Object Detection Models

  • DETR (DEtection TRansformer): Facebook’s transformer-based detector
  • YOLOv5/YOLOv8: Fast and accurate object detection
  • Faster R-CNN: Region-based convolutional neural networks
  • RetinaNet: Single-stage detector with focal loss

Segmentation Models

  • Mask R-CNN: Instance segmentation
  • Segment Anything (SAM): Universal segmentation model
  • Semantic Segmentation Models: SegFormer, UperNet, etc.

Transformers-Based Models

  • Vision Transformers (ViT): Image classification
  • CLIP: Vision-language models
  • DINOv2: Self-supervised vision features

Adding a Hugging Face Model

Follow these steps to integrate a Hugging Face model into CVAT:

Step 1: Find a Model on Hugging Face Hub

  1. Visit Hugging Face Model Hub
  2. Filter by task type:
    • Object Detection
    • Image Segmentation
    • Image Classification
  3. Select a model that matches your annotation needs
  4. Note the model ID (e.g., facebook/detr-resnet-50)

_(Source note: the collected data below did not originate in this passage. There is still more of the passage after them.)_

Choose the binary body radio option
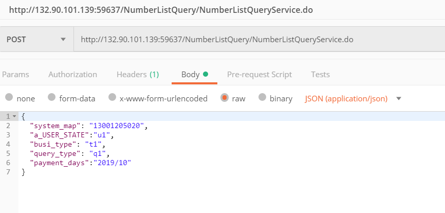This screenshot has width=445, height=213. pyautogui.click(x=262, y=98)
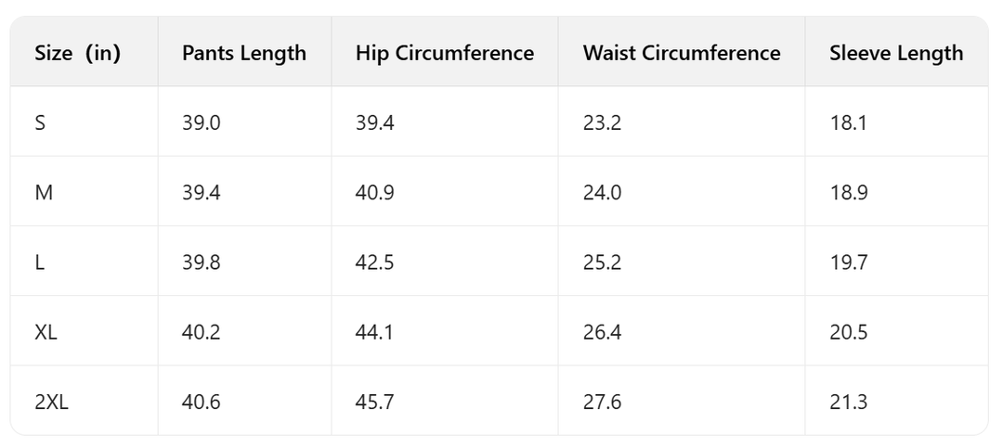Click the "Sleeve Length" column header
The image size is (1003, 448).
pyautogui.click(x=895, y=54)
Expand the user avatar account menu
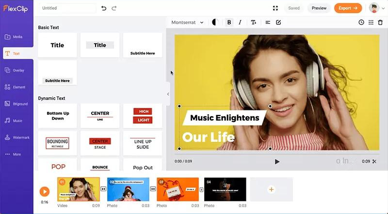Image resolution: width=388 pixels, height=214 pixels. click(x=376, y=8)
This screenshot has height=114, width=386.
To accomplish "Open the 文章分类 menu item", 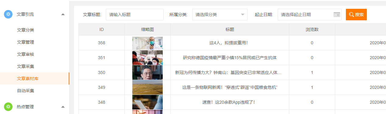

Step 2: Get Your API Token

  1. Go to Hugging Face Settings
  2. Click New token
  3. Give it a name and select permissions
  4. Copy the generated token
Keep your API token secure. Never share it publicly or commit it to version control.

Step 3: Add the Model in CVAT

  1. In CVAT, navigate to the Models page
  2. Click Add model
  3. Select Hugging Face as the model source
  4. Enter the following information:
    • Model name: Descriptive name for your reference
    • Model ID: The Hugging Face model identifier (e.g., facebook/detr-resnet-50)
    • API token: Your Hugging Face API token (for private models)
  5. Click Add to save the model

Using Hugging Face Models for Automatic Annotation

Once configured, you can use Hugging Face models for automatic annotation:

Running Automatic Annotation

  1. Open your task in CVAT
  2. Click Actions > Automatic annotation
  3. Select your Hugging Face model from the dropdown
  4. Configure settings:
    • Threshold: Confidence threshold (0.0-1.0)
    • Clean old annotations: Remove existing annotations
    • Return masks as polygons: Convert masks to polygons
  5. Map model labels to task labels
  6. Click Annotate
The annotation process will:
  1. Send images to Hugging Face Inference API
  2. Process predictions
  3. Create annotations in your task
  4. Show progress in real-time

Example: Using DETR for Object Detection

Here’s an example workflow using the DETR model:
# Example configuration for DETR model
model_config = {
    "name": "DETR Object Detection",
    "model_id": "facebook/detr-resnet-50",
    "task": "object-detection",
    "threshold": 0.7
}

# Label mapping
label_mapping = {
    "person": "person",
    "car": "vehicle",
    "truck": "vehicle",
    "bicycle": "bike",
    "motorcycle": "bike"
}

Using the CVAT Python SDK

from cvat_sdk import make_client

# Connect to CVAT
client = make_client(
    host="https://app.cvat.ai",
    credentials=("username", "password")
)

# Get task
task = client.tasks.retrieve(123)

# Run automatic annotation with Hugging Face model
task.annotate(
    model_name="detr-resnet-50",
    mapping=label_mapping,
    threshold=0.7,
    clear_existing=False
)

print(f"Annotation complete for task {task.id}")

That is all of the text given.